D’autres producteurs sont nettement plus prudents comme le fabricant Garofalo qui affiche un chiffre d’affaires annuel de 220 M€ et une masse salariale de 222 personnes. « Nous naviguons à vue, on ne peut pas rédiger des prévisions durables sur les coûts compte tenu de l’évolution de la situation internationale qui varie de jour en jour », estime Massimo Menna, administrateur délégué de Garofalo. Soit,  mais l’association agricole Cia-Agricoltori pour sa part, prévoit déjà une augmentation à court terme de 20% du prix des pâtes.
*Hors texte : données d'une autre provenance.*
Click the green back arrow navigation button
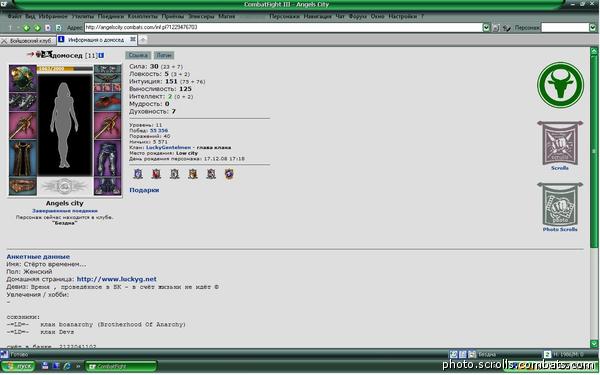This screenshot has width=600, height=375. (x=26, y=28)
Un pan de l’économie menacé

Tandis que les Italiens dépités se préparent à revoir leur consommation de pâtes, le gouvernement de Mario Draghi réfléchit. Il doit régler la question épineuse de la grève des transporteurs en débloquant des aides, trouver des solutions à la crise des céréales qui bloque le pays et aussi, trouver un plan B pour compenser les pertes des échanges commerciaux avec la Russie. L’une des raisons pour lesquelles, Rome a réfléchit  avant d’adhérer aux sanctions contre la Russie. Selon Coldiretti, l’an dernier, les exportations agroalimentaires ont dépassé la barre du milliard d’euros. « Les exportations de certains produits comme le vin, le Prosecco, l’huile, les pâtes et le café sont à risque et tout un pan de l’économie italienne est menacé ».